Along with turning locals on to city beaches, the Blue Flag program also plays a role in the city's tourism industry, says Dann. For example, visitors heading to Toronto Island specifically ask about the quality of the beaches.

While Toronto is unlikely to have all 11 of its swimming beaches flying the Blue Flag in the near future, Dann says the Rouge beach could well be the next one ready to take on the certification process. In the meantime, he says, the city will work hard to keep the flags flying at its eight certified beaches by making grooming and washroom maintenance a priority. As for water quality, a joint effort with Toronto Water, the health unit and others, the water will continue to be tested daily, something that is usually carried out weekly in other municipalities.
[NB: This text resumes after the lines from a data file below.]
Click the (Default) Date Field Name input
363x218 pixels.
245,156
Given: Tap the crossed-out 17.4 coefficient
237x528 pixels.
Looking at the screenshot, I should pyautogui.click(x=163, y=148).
Blue Flag is operated worldwide by the non-profit Foundation for Environmental Education. In Canada, the program is administered by the Toronto-based Environmental Defence organization.  

“The program engages people in the community,” says Winterton. “It raises public confidence in knowing that you’re coming back to a marina or a beach where they maintain safe standards.”  

A municipality interested in having a beach designated Blue Flag must apply to Environmental Defence, which will grant it “candidate” status, the first step to certification. For a marina, it is the operator, be it a private individual or a municipality, that must apply. A Blue Flag is awarded for the season only, and even during the course of the season, it can be withdrawn if a problem is detected during regular monitoring.  

With the public becoming more aware of the meaning of those blue flags, more municipalities are working to earn their environmental star. Professor’s Lake Park in Brampton, Canatara Park on Lake Huron in Sarnia and Rotary Cove Beach on Lake Huron in Goderich are all candidates working toward certification under the Blue Flag program. If they meet the program’s stringent requirements — beaches are rated on 27 criteria including water quality, environmental education and management, and safety and services — they too will soon be flying the Blue Flag.